Copy each of the following records word for word, keeping every line in its original order.

* **THE RECORDS**
▽

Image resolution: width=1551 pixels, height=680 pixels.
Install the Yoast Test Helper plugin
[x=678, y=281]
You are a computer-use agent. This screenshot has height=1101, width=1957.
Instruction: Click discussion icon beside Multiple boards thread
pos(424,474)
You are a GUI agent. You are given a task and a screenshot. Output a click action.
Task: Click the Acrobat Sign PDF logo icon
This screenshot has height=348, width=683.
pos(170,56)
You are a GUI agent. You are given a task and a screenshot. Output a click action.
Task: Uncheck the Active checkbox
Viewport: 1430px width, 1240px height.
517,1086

△

* **EXERCISE RESPONSE**
Image resolution: width=1551 pixels, height=680 pixels.
Install the Yoast Test Helper plugin
[x=678, y=281]
You are a computer-use agent. This screenshot has height=1101, width=1957.
Instruction: Click discussion icon beside Multiple boards thread
pos(424,474)
You are a GUI agent. You are given a task and a screenshot. Output a click action.
Task: Click the Acrobat Sign PDF logo icon
This screenshot has height=348, width=683.
pos(170,56)
You are a GUI agent. You are given a task and a screenshot. Output a click action.
Task: Uncheck the Active checkbox
Viewport: 1430px width, 1240px height.
517,1086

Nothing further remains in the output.